* **TASK DIRECTIONS**
Among the entries below, copy only the span from the line containing "Where should I" through the line containing "Image resolution: width=734". Do so exactly, and skip the pictures.

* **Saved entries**

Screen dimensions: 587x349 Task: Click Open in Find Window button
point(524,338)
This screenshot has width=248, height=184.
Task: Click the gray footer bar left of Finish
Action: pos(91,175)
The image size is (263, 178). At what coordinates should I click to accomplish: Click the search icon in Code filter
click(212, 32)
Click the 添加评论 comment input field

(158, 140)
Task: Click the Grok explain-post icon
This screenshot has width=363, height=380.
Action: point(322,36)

* * *

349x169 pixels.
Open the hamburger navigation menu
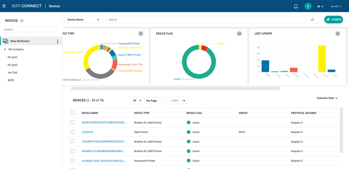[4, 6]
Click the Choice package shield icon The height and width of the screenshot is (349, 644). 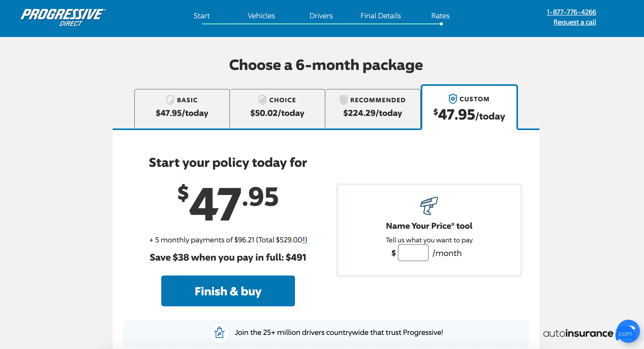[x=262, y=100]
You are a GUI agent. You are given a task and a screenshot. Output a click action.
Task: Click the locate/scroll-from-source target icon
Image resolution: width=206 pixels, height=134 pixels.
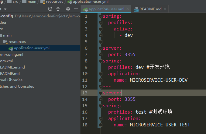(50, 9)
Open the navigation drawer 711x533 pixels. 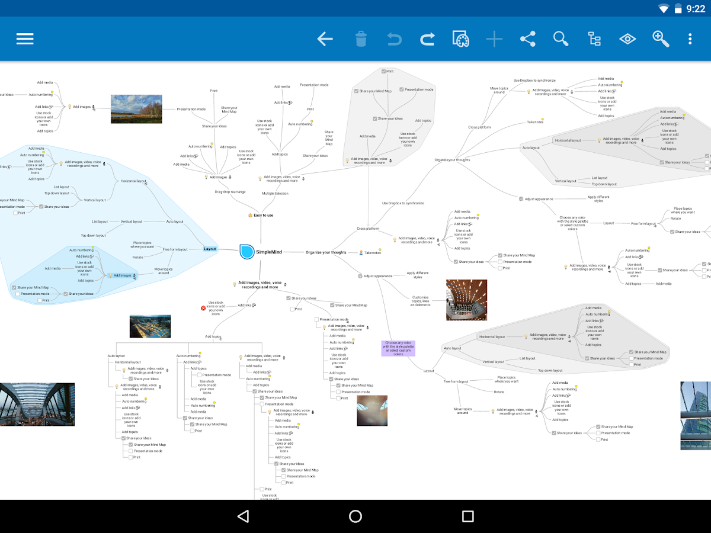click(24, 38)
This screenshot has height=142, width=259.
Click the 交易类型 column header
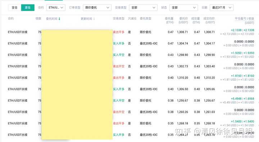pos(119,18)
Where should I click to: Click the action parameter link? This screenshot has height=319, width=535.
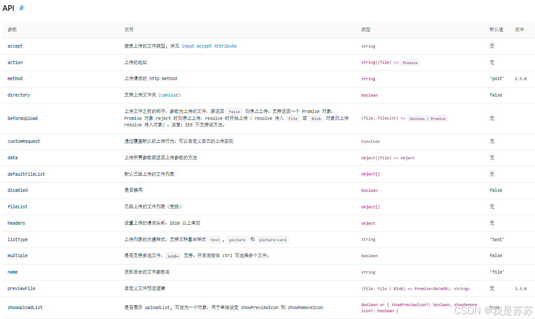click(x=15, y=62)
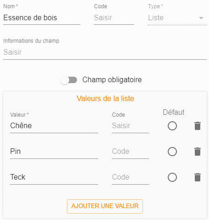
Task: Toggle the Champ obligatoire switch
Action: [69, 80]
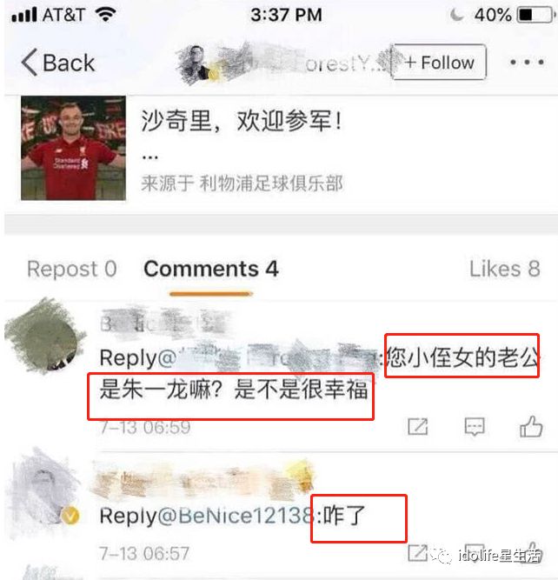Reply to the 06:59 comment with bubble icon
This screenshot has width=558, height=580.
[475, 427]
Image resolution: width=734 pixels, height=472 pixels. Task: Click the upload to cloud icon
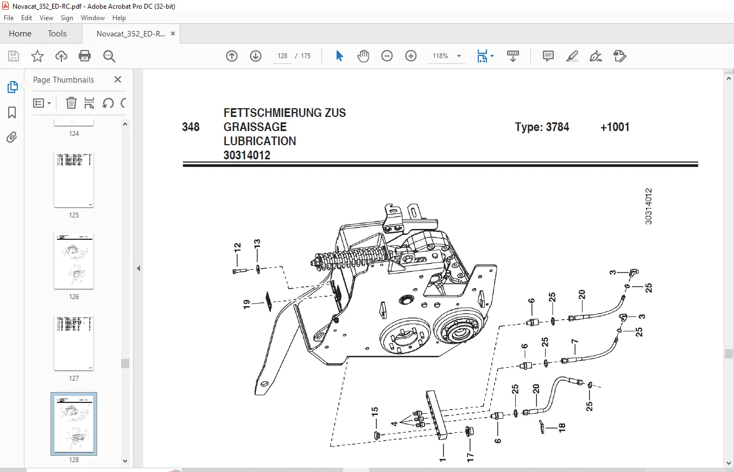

* **YOUR SOLUTION**
Where should I click to: Click the action parameter link? This screenshot has height=319, width=535.
click(x=15, y=62)
Task: Toggle the Champ obligatoire switch
Action: [69, 80]
Reply to the 06:59 comment with bubble icon
This screenshot has width=558, height=580.
[475, 427]
Image resolution: width=734 pixels, height=472 pixels. Task: Click the upload to cloud icon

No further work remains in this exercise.